Il salue l’implication qu’il a perçue chez Emmanuel Charrier et Laurent Rodriguez face à son vécu. « Ils savaient beaucoup de détails sur la Syrie, sur toutes ces atrocités, ce que j’ai vécu dans la ville de Hom. Ils ont vu des photos de guerre, d’explosions, de bombardements, etc. Ils étaient sur place alors qu’un séisme a frappé la Syrie dans l’année 2022. Nous avons beaucoup appris les uns des autres dans cet échange sincère. »
Laurent Rodriguez, lui, a « appris que c’était impossible de se mettre à la place des autres, même avec les meilleures intentions du monde, alors j’ai écouté. C’est une vraie rencontre, car ils m’ont changé et je pense que je les ai changés un peu aussi. Nous avons accepté de nous rapprocher les uns des autres et que cela nous transforme. »

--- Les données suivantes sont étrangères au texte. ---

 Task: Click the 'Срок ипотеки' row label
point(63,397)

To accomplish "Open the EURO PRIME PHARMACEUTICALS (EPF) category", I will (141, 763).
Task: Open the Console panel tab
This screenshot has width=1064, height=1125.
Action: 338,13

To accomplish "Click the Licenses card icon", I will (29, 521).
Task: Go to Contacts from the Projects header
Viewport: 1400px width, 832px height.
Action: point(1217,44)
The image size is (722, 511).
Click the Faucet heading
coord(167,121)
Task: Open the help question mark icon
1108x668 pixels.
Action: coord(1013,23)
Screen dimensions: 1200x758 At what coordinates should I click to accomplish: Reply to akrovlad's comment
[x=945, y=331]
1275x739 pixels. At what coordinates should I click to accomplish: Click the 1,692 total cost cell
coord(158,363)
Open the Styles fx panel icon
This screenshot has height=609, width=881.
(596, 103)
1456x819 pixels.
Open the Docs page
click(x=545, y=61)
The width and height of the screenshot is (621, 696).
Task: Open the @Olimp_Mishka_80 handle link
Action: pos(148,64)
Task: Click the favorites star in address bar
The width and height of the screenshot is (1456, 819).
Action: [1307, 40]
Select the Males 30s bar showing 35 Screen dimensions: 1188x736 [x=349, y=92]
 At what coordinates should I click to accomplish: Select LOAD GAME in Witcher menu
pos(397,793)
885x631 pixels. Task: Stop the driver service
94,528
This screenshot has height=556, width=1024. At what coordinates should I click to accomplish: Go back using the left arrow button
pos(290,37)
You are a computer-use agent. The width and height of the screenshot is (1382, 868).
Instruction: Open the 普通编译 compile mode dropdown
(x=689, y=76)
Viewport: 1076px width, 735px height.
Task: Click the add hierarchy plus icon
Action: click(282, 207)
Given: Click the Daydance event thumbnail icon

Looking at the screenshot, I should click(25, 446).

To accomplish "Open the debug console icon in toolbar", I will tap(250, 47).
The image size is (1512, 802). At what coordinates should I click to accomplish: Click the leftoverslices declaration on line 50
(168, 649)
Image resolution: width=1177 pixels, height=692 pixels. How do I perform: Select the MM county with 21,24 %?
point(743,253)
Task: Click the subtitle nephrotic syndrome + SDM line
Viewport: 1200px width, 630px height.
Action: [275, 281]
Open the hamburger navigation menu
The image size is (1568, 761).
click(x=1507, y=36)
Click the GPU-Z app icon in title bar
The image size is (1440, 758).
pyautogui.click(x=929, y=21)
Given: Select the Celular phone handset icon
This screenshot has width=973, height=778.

Un levier pour promouvoir le DU Peps et des formations équivalentes
Emmanuel Charrier se réjouit de la vitrine qu’offre ce film, aussi bien au DU Peps de l’Université Paris 1 Panthéon-Sorbonne qu’aux formations équivalentes d’autres universités françaises et associations.
« Ce DU est maintenant devenu un vrai projet de l’université. Au départ, il était soutenu par quelques enseignants dans le département des langues où j’enseigne. Aujourd’hui, de nombreux étudiants, enseignants et personnels viennent voir les projections que nous organisons au cinéma l’Arlequin », se réjouit Emmanuel Charrier avant de souligner l’apport de la création du réseau Mens (Migrants dans l’enseignement supérieur) en 2018.
Il poursuit : « Ce réseau, composé de plusieurs universités et associations, a permis l’élaboration de nombreuses projections en province avant la mise en avant de plusieurs programmes à l’échelle locale : à Vannes, Lorient, Angers… D’autres qui vont suivre, à partir de la prochaine rentrée universitaire. »
Ce film résonne aussi avec l’actualité politique qui a vu l’extrême droite en tête des résultats français des élections européennes du 9 juin : « Si le film de Laurent permet de tordre le bras à tous ces stéréotypes mensongers, alors c’est important qu’il soit vu. »
En mai, le Réseau Mens organisait son premier colloque
Pour la première fois depuis sa création en 2017 et la mise en place des DU Passerelle en 2019, le réseau Mens a organisé un colloque national, le 14 mai 2024 à Sorbonne Université.
L’occasion principalement « de faire le bilan » pour Mathieu Schneider, président du réseau Mens et vice-président de l’Université de Strasbourg. Il était revenu sur News Tank TV sur les objectifs de ce dernier : « Nous pouvons être meilleurs dans l’insertion académique, le DU Passerelle est un pont qui amène du pays d’accueil vers la formation en France. Il faut qu’il favorise une intégration dans une composante, dans une faculté, dans une filière. (…) Nous avons aussi constaté que nous disposions d’une bonne couverture territoriale. Ce n’est donc pas l’extension du réseau que nous visons, mais son gain en qualité, avec des moyens humains à stabiliser », évoque Mathieu Schneider.